-- Directions --
Please repeat the data shown below, word for word.

···

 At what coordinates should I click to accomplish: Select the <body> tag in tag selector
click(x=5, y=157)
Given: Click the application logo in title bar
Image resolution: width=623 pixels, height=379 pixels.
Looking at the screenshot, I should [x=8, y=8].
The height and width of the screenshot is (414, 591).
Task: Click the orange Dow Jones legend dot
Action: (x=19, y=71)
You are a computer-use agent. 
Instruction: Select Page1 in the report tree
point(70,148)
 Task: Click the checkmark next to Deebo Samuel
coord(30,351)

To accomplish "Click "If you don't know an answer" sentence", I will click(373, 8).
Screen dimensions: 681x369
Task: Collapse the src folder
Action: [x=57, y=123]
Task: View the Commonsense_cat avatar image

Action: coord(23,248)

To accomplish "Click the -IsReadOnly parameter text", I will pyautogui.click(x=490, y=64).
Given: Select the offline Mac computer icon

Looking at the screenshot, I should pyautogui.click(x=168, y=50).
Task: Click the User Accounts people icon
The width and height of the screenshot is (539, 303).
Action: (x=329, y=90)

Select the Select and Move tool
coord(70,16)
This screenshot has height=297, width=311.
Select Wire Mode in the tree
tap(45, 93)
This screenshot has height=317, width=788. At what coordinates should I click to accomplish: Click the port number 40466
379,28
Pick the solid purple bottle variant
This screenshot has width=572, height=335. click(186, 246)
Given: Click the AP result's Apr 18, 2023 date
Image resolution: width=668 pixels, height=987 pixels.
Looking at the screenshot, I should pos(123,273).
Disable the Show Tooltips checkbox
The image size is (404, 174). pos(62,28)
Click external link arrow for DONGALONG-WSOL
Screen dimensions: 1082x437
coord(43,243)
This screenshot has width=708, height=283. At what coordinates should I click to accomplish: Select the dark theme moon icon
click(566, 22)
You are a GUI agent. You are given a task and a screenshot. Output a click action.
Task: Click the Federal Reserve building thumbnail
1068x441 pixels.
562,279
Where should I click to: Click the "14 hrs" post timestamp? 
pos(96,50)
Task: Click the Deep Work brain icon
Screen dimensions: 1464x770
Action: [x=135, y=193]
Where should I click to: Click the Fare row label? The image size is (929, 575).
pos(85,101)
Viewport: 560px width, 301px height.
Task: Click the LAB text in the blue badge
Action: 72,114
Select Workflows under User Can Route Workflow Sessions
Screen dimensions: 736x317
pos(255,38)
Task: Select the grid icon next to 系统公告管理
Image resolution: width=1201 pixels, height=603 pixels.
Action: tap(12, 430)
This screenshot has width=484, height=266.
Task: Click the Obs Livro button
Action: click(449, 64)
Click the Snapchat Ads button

···

-- Solution to this problem --
 At what coordinates should I click to accomplish: Select the <body> tag in tag selector
click(x=5, y=157)
Given: Click the application logo in title bar
Image resolution: width=623 pixels, height=379 pixels.
Looking at the screenshot, I should [x=8, y=8].
The height and width of the screenshot is (414, 591).
Task: Click the orange Dow Jones legend dot
Action: (x=19, y=71)
You are a computer-use agent. 
Instruction: Select Page1 in the report tree
point(70,148)
 Task: Click the checkmark next to Deebo Samuel
coord(30,351)

To accomplish "Click "If you don't know an answer" sentence", I will click(373, 8).
Screen dimensions: 681x369
Task: Collapse the src folder
Action: [x=57, y=123]
Task: View the Commonsense_cat avatar image

Action: coord(23,248)

To accomplish "Click the -IsReadOnly parameter text", I will pyautogui.click(x=490, y=64).
Given: Select the offline Mac computer icon

Looking at the screenshot, I should pyautogui.click(x=168, y=50).
Task: Click the User Accounts people icon
The width and height of the screenshot is (539, 303).
Action: (x=329, y=90)

Select the Select and Move tool
coord(70,16)
This screenshot has height=297, width=311.
Select Wire Mode in the tree
tap(45, 93)
This screenshot has height=317, width=788. At what coordinates should I click to accomplish: Click the port number 40466
379,28
Pick the solid purple bottle variant
This screenshot has width=572, height=335. click(186, 246)
Given: Click the AP result's Apr 18, 2023 date
Image resolution: width=668 pixels, height=987 pixels.
Looking at the screenshot, I should pos(123,273).
Disable the Show Tooltips checkbox
The image size is (404, 174). pos(62,28)
Click external link arrow for DONGALONG-WSOL
Screen dimensions: 1082x437
coord(43,243)
This screenshot has width=708, height=283. At what coordinates should I click to accomplish: Select the dark theme moon icon
click(566, 22)
You are a GUI agent. You are given a task and a screenshot. Output a click action.
Task: Click the Federal Reserve building thumbnail
1068x441 pixels.
562,279
Where should I click to: Click the "14 hrs" post timestamp? 
pos(96,50)
Task: Click the Deep Work brain icon
Screen dimensions: 1464x770
Action: [x=135, y=193]
Where should I click to: Click the Fare row label? The image size is (929, 575).
pos(85,101)
Viewport: 560px width, 301px height.
Task: Click the LAB text in the blue badge
Action: 72,114
Select Workflows under User Can Route Workflow Sessions
Screen dimensions: 736x317
pos(255,38)
Task: Select the grid icon next to 系统公告管理
Image resolution: width=1201 pixels, height=603 pixels.
Action: tap(12, 430)
This screenshot has width=484, height=266.
Task: Click the Obs Livro button
Action: click(449, 64)
Click the Snapchat Ads button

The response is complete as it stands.